Add CONFIG_INET_ADDR_HASH_BUCKETS (default 256, range 64-16384, EXPERT)
so hosts with many addresses can size the table appropriately. The value
is rounded up to the nearest power of 2 at compile time via
order_base_2(). Memory cost is one hlist_head pointer per bucket per net
namespace.
Reported-by: Ivan Babrou <ivan@cloudflare.com>
Signed-off-by: Jesper Dangaard Brouer <hawk@kernel.org>
---
net/ipv4/Kconfig | 16 ++++++++++++++++
net/ipv4/devinet.c | 2 +-
2 files changed, 17 insertions(+), 1 deletion(-)
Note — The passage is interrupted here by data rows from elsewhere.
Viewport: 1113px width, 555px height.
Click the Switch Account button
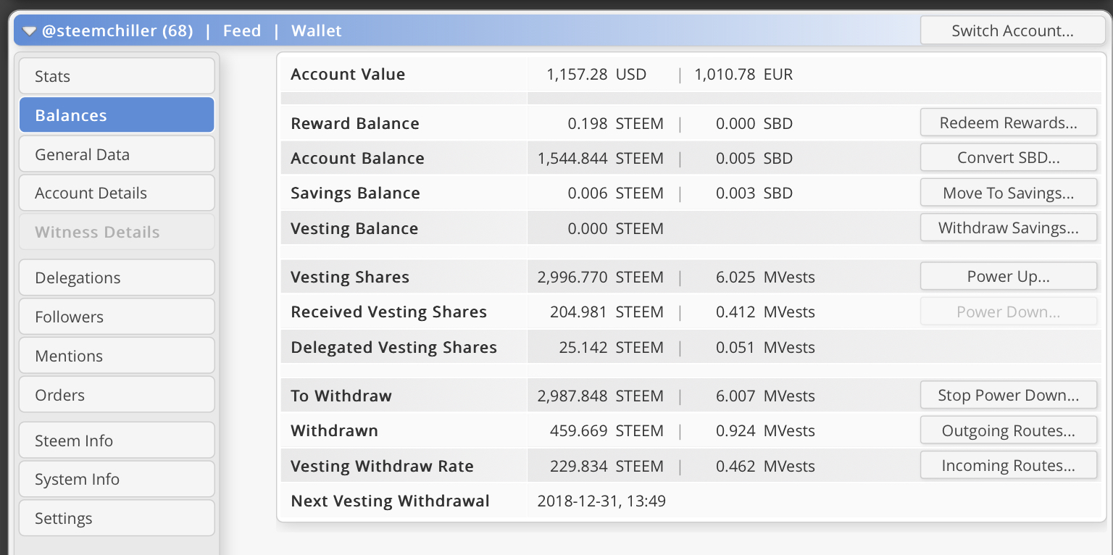(x=1012, y=31)
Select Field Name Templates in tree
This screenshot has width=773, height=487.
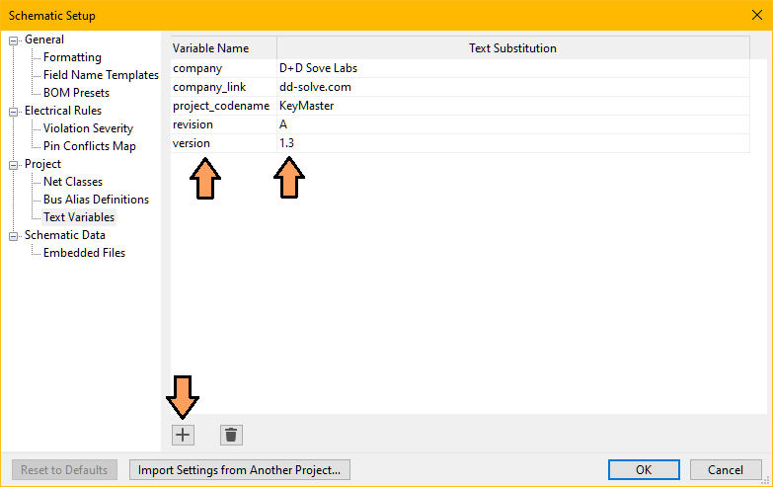point(101,75)
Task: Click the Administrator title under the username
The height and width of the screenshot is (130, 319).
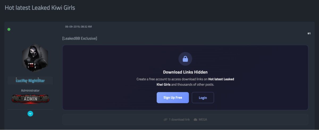Action: click(30, 90)
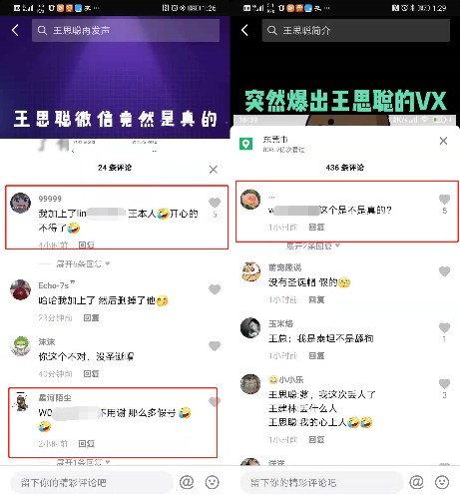The width and height of the screenshot is (460, 499).
Task: Close the 东莞市 location banner
Action: pyautogui.click(x=443, y=141)
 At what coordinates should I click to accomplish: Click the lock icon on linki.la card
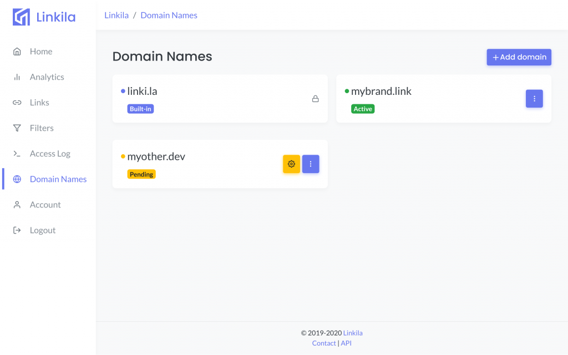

diff --git a/net/ipv4/Kconfig b/net/ipv4/Kconfig
index df922f9f5289..3c5e5e74b3e4 100644
--- a/net/ipv4/Kconfig
+++ b/net/ipv4/Kconfig
@@ -402,6 +402,22 @@ config INET_IPCOMP
If unsure, say Y.
+config INET_ADDR_HASH_BUCKETS
+ int "IPv4 address hash table size" if EXPERT
+ range 64 16384
+ default 256
+ help
+ Number of hash buckets for looking up local IPv4 addresses,
+ e.g. during route output to validate the source address via
+ __ip_dev_find(). Rounded up to the nearest power of 2.
+
+ Hosts with many IPv4 addresses benefit from a larger table to reduce
+ hash chain lengths. This is particularly relevant when sending using
+ unconnected UDP sockets.
+
+ The default of 256 is fine for most systems. A value of 1024
+ suits hosts with ~500+ addresses.
+
config INET_TABLE_PERTURB_ORDER
int "INET: Source port perturbation table size (as power of 2)" if EXPERT
default 16
diff --git a/net/ipv4/devinet.c b/net/ipv4/devinet.c
index 58fe7cb69545..9e3da06fb618 100644
--- a/net/ipv4/devinet.c
+++ b/net/ipv4/devinet.c
@@ -108,7 +108,7 @@ static const struct nla_policy ifa_ipv4_policy[IFA_MAX+1] = {
[IFA_PROTO] = { .type = NLA_U8 },
};
-#define IN4_ADDR_HSIZE_SHIFT 8
+#define IN4_ADDR_HSIZE_SHIFT order_base_2(CONFIG_INET_ADDR_HASH_BUCKETS)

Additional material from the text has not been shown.